Alistair, standing in the middle of the room, muted the sound when he saw Rex. “Nothing new,” he reported.
“It’s si—sick,” Donnie stuttered from the sofa where he sat beside his dad. “Who’d want to hurt a wee girl?”
“I hope they got the sadistic bastard this time,” Hamish replied.
Rex noticed that the men had all helped themselves to his stock of Guinness. Cans littered the end tables. Rob Roy sat in his leather wing armchair, a beer clasped in his lap.
“I pray this time they did,” Alistair concurred. “I hope they checked out Collins’ alibi thoroughly first. It’s funny how he always seems to have a good one available.”
“If it’s not Collins after all, you can’t go on blaming yourself for his acquittal,” Rex pointed out.
“I know when someone is lying. He’d have to prove he was more than a hundred miles from Rannoch Moor yesterday before I’d believe him, and it would have to be God vouching for him.”
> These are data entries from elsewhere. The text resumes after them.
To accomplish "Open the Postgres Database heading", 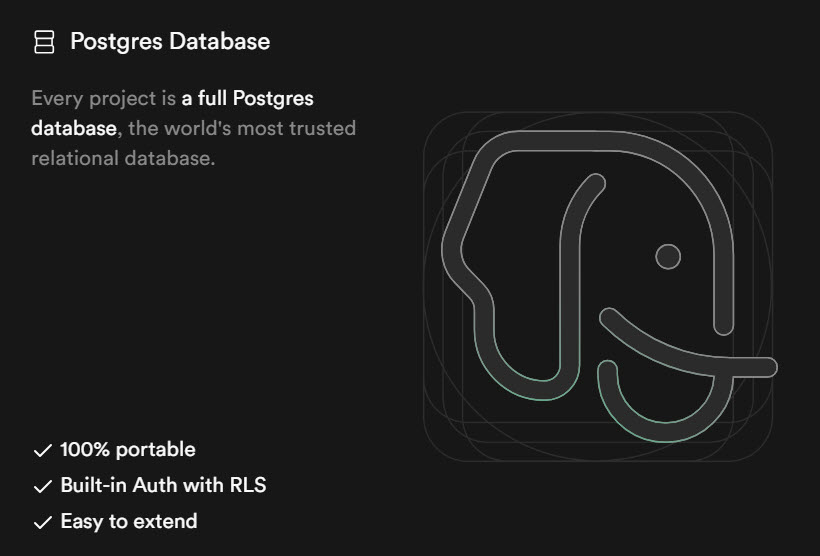I will (x=169, y=41).
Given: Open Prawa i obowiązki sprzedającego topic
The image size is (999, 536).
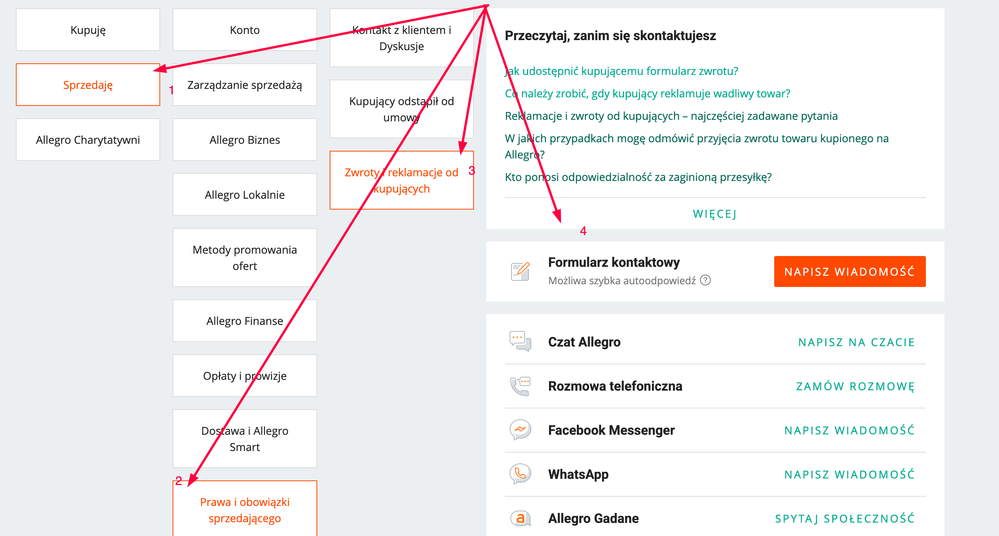Looking at the screenshot, I should click(x=245, y=510).

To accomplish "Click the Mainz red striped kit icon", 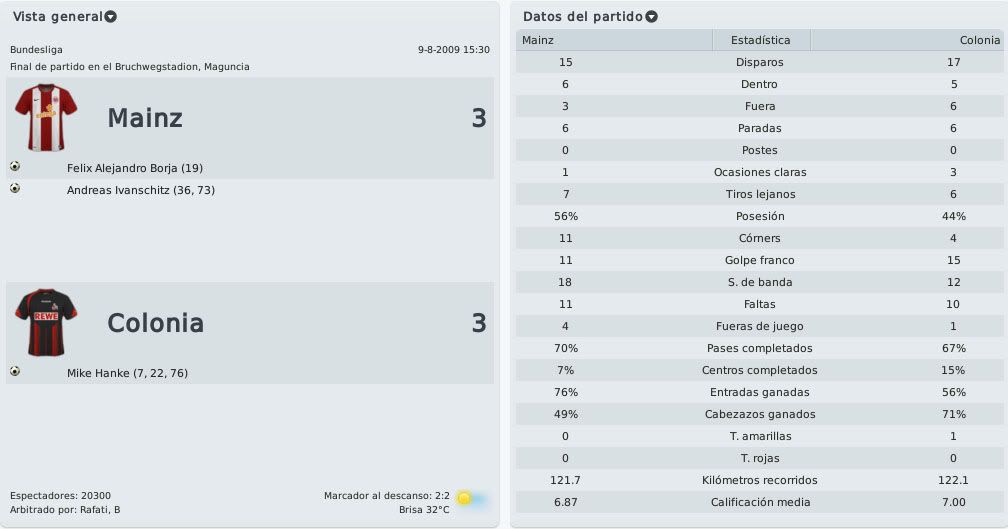I will [46, 118].
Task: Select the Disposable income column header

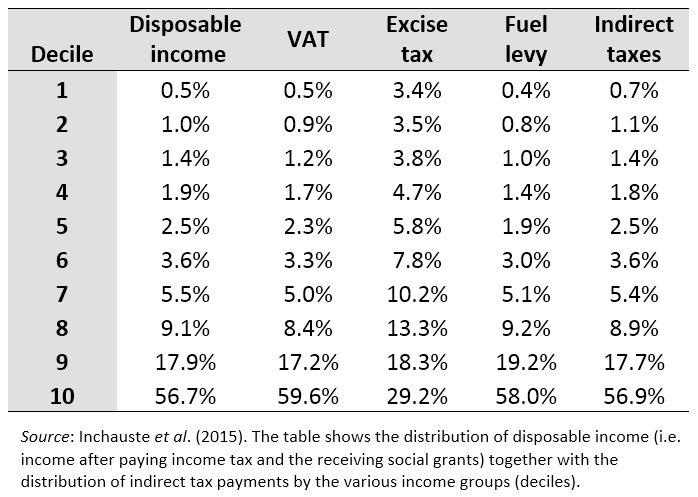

“Rannoch Moor is a vast stretch of wasteland,” Hamish said, slurring his speech and causing Rex to wonder exactly how many beers he had consumed. “I visited there once and remember thinking I’d never want to break down in a lonely plash like that. They cut down most of the trees, you know, to prevent villains from lurking in the foresh. Have you ever been there, Rob?”
“Can’t say that I have.”
“I know it quite well,” Rex told them. “I used to hike across Rannoch Moor, precisely because of the solitude. There’s a lot of wildlife, as you’d expect in such an unpopulated area.”
Rex actually knew the area better than most. Surrounded by mountains, Rannoch Moor brooded across fifty square miles, rising to over one thousand feet above sea level, the whole substratum of granite gouged by glens, slashed by rivers, and pitted with lochs. Gnarled roots of old pine trees from the ancient Caledonian forest beckoned from the peat. No road connected the moor from east to west, where deep bog swallowed everything put in its path.
By virtue of being so desolate, it provided a haven for all sorts of bird, animal, and plant life, which he had duly noted on his hikes. The shores and islets of trout-filled lochs attracted goosander, black-throated diver, and red-breasted merganser, while curlew and grouse haunted the heathery slopes. Golden eagles and osprey circled the rocky summits where hare and roe deer roamed undisturbed for the most part. Fragrant myrtle abounded in the bogs and a particular plant grew exclusively in the region, which was indeed a treasure trove for the observant nature lover.
“No sign of Cuthbert?” he asked in a casual tone.
“He went off in his daft hat after the ambulansh left,” Hamish told him. “He said your advocate friend Alistair could take over.”
“Trust that aristocratic twit to shirk his duties,” Alistair remarked.